Perineal hernia correction

 Perineal herniarraphy

  • Precise anatomical correction of perineal hernia is mandatory for successful outcome.
  • Many techniques are available for correction of the defect.
    • Conventional method
      • The animal is restrained in ventral recumbency in an inclined position with the hind quarters elevated. The tail is lifted up and tied in front.
      • An incision is made over the swelling. The contents are reduced. The structures are identified and the correction is made in the following manner.

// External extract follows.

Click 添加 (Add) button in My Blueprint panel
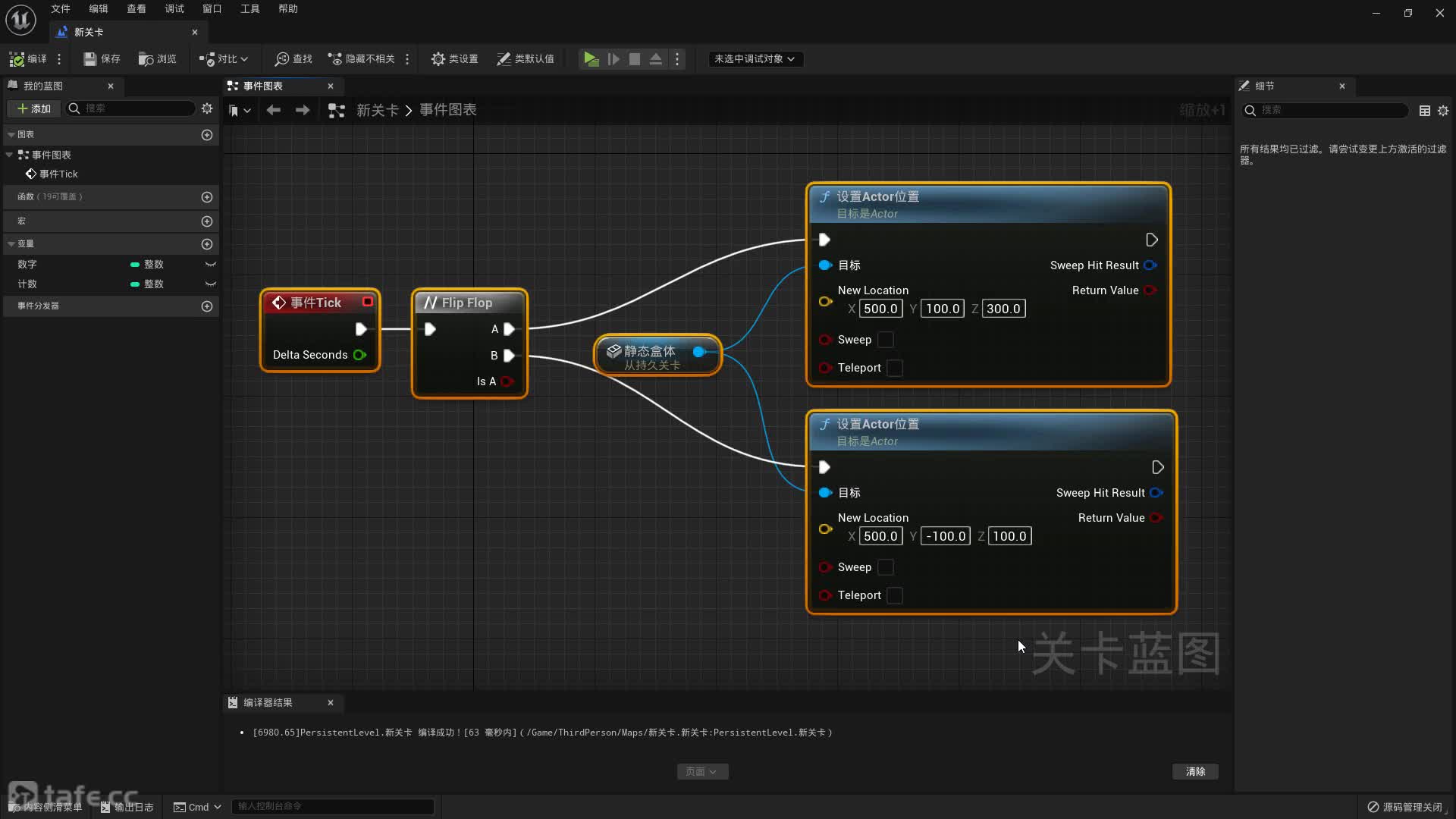Viewport: 1456px width, 819px height. coord(32,108)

      • The medial cocygeus muscle is sutured to the external anal sphincter on the dorsal aspect. The sacro sciatic ligament is anchored to the external anal sphincter on the lateral aspect and the internal obturator muscle on the pelvic floor is sutured to the external anal sphincter on the ventral aspect.
      • In this technique the internal obturator flap is elevated from the pelvic floor using a periosteal elevator and sutured to the medial coccygeus, levator ani and external anal sphincter.
      • The advantage of this technique is that it acts as a sling to suspend the rectum and does not cause undue tension on the external anal sphincter as in the conventional technique.
      • Recurrent perineal hernia can be corrected using techniques such as semitendinosus muscle and reinforcement with tensor fascia lata.